Scientists develop a novel approach to analyze tumor evolution

In spite of the immense advances in medicine, tumors are hard to cure as they are made up of heterogeneous cells. Similar to families, the individual cells of a tumor share common characteristics and traits; however, as the tumor expands, the cells also establish their own identities.

This photograph shows a panoramic view of HeLa cells, a cell line many researchers use to study a large variety of important research questions. The cells’ nuclei containing the DNA are stained in blue and the cells’ cytoskeletons in gray. Image Credit: Tom Deerinck, National Center for Microscopy and Imaging Research.

This results in some cells being more resistant to therapy than others and more rapidly adapt and change.

A group of scientists from the University of Texas at Austin created a novel approach to tag tumor cells to identify how they evolve and change eventually to resist cancer treatments. They analyzed chronic lymphocytic leukemia (CLL) principally, and these findings helped scientists to know more about the entire spectrum of cancerous tumors.

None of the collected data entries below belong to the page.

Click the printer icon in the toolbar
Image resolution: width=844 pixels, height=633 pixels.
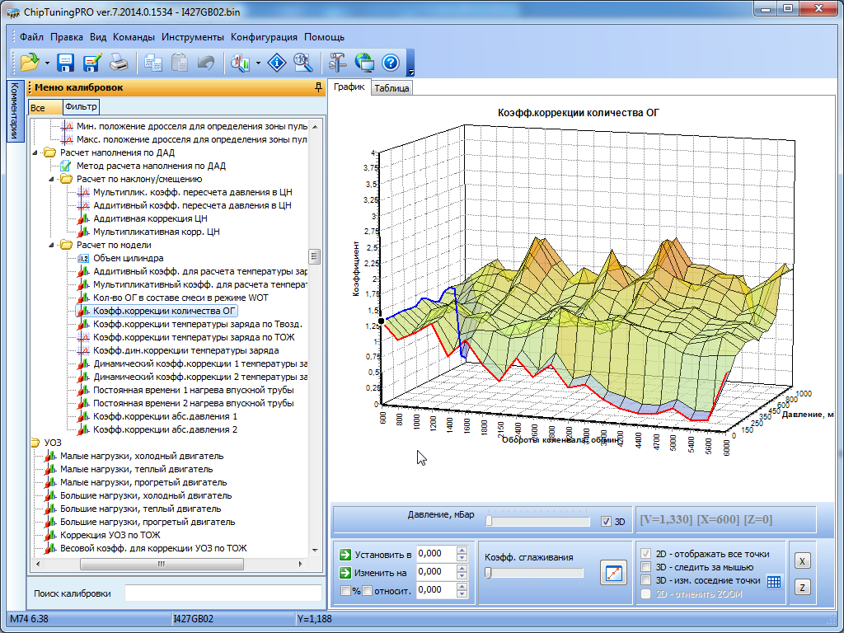pyautogui.click(x=120, y=63)
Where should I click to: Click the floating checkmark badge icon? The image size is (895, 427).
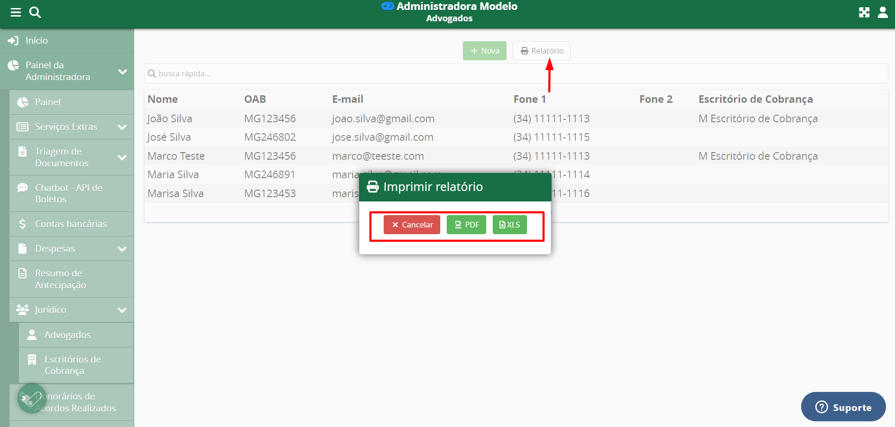(32, 399)
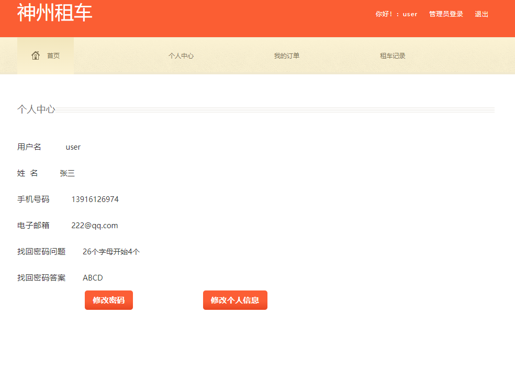This screenshot has width=515, height=392.
Task: Select the email address 222@qq.com
Action: [x=95, y=225]
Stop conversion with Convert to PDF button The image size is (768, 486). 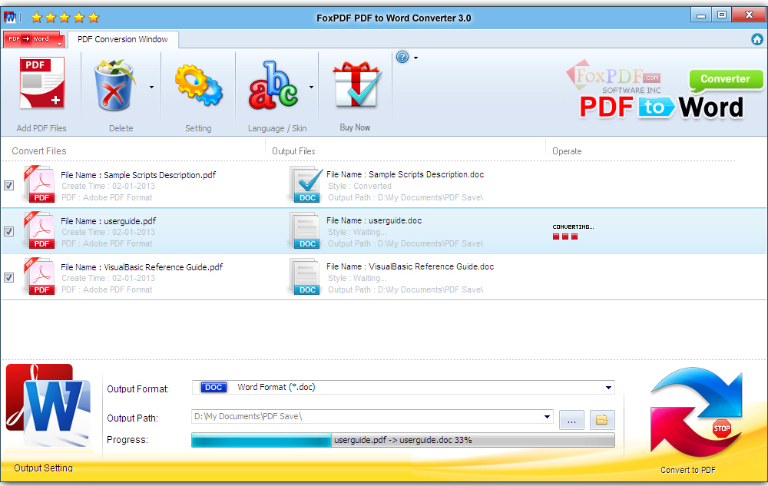[697, 415]
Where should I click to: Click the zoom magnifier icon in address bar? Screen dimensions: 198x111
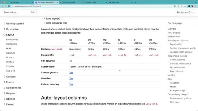pos(178,6)
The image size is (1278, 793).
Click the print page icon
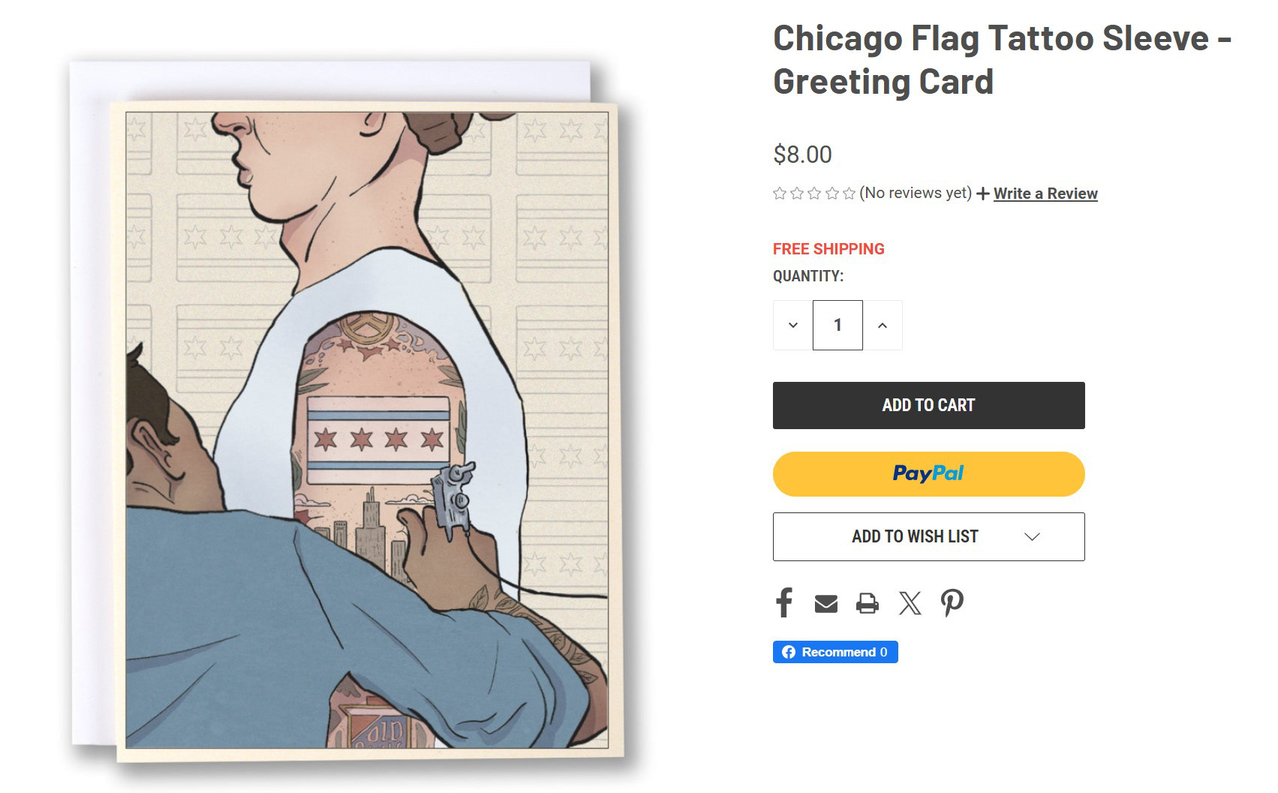868,603
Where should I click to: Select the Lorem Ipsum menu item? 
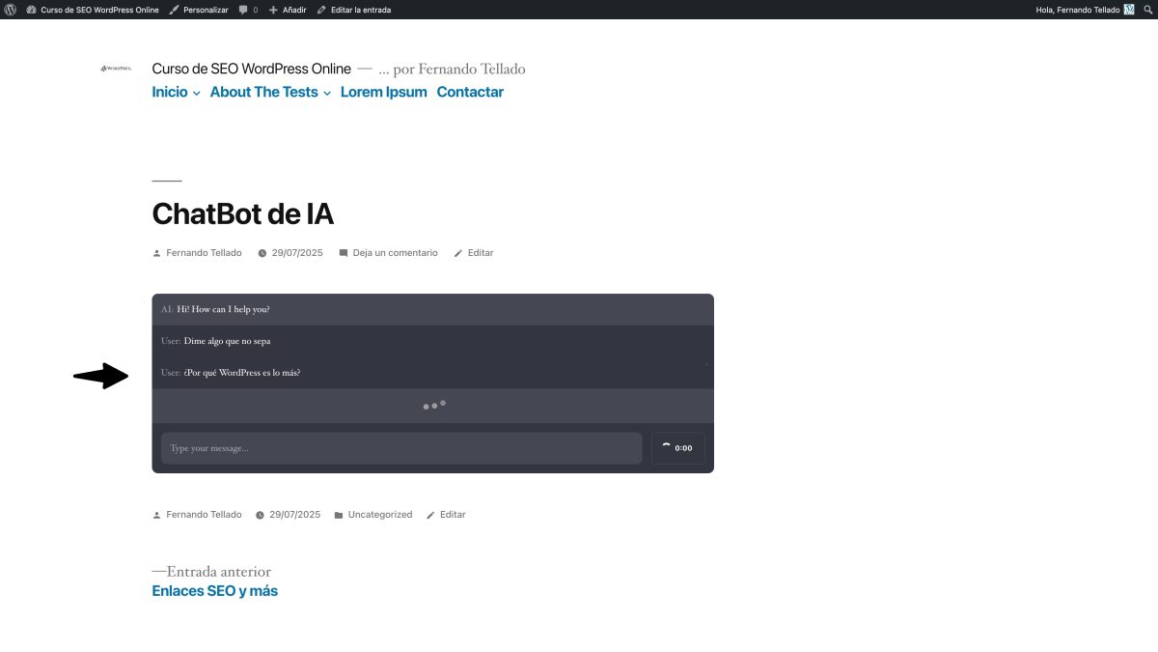[x=384, y=92]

This is a technology that lets you replay the evolutionary history of the tumor. We can collect those pre-resistant cells and go back and look at what happened to them. We can try many parallel treatments and measure how specific cells respond and which ones persist.”

Amy Brock, Study Co-Lead Author and Associate Professor, Department of Biomedical Engineering, Cockrell School, The University of Texas at Austin

The study has been published in the journal Nature Cancer.

The capability to essentially “tag” nucleic acids—the genetic information of the cell, like RNA or DNA—to oversee them is not a brand-new technology. But present capabilities do not provide a full picture of how tumor cells evolve.

The platform, named ClonMapper, can look backward and trace how tumor cells change over time. This provides scientists the opportunity to observe which cells “win out” over less resistant cells, proceed to clone themselves, and make the tumor more hazardous. Isolation of cells can help scientists better test which treatments do not and do work against them.

Observing changes over time is the main essence of successful transfer treatments. Tumor cells adjust to treatments and become resistant. This is the reason why patients can go into remission but later experience relapse.

This is one of the reasons cancer treatment is so challenging—we don't have very good ways of predicting ahead of time which cells will be sensitive to a type of drug and which ones will be resistant. This acquired resistance is a leading cause of treatment failure for many patients with cancer.”

Amy Brock, Study Co-Lead Author and Associate Professor, Department of Biomedical Engineering, Cockrell School, The University of Texas at Austin

CLL is a low-grade B-cell malignancy that is often observed for months or even years before it requires active treatment. This “watch and wait” style of treatment depends heavily on the accurate observation of the patient.

In the current research, ClonMapper concentrated on pinpointing which cells were cloning themselves, and how rapidly the process happens, as well as its influences on the growth rate of surrounding cells over time. This permitted a much more precise analysis of the cell population and may facilitate more customized treatment plans for patients.

The ClonMapper research was headed by scientists from UT Austin and the Dana-Farber Cancer Institute, Harvard Medical School, and the Broad Institute. The UT Austin research team included from the Cockrell School and College of Natural Sciences Aziz M. Al’Khafaji, Eric Brenner, Kaitlyn E. Johnson, and Russell E. Durrett.

The UT Austin researchers are now employing ClonMapper to analyze various kinds of cancer. Brock’s laboratory recently received funding from the National Cancer Institute to perform research on breast cancer and has an ongoing association with Dell Medical School working on colorectal carcinoma treatments.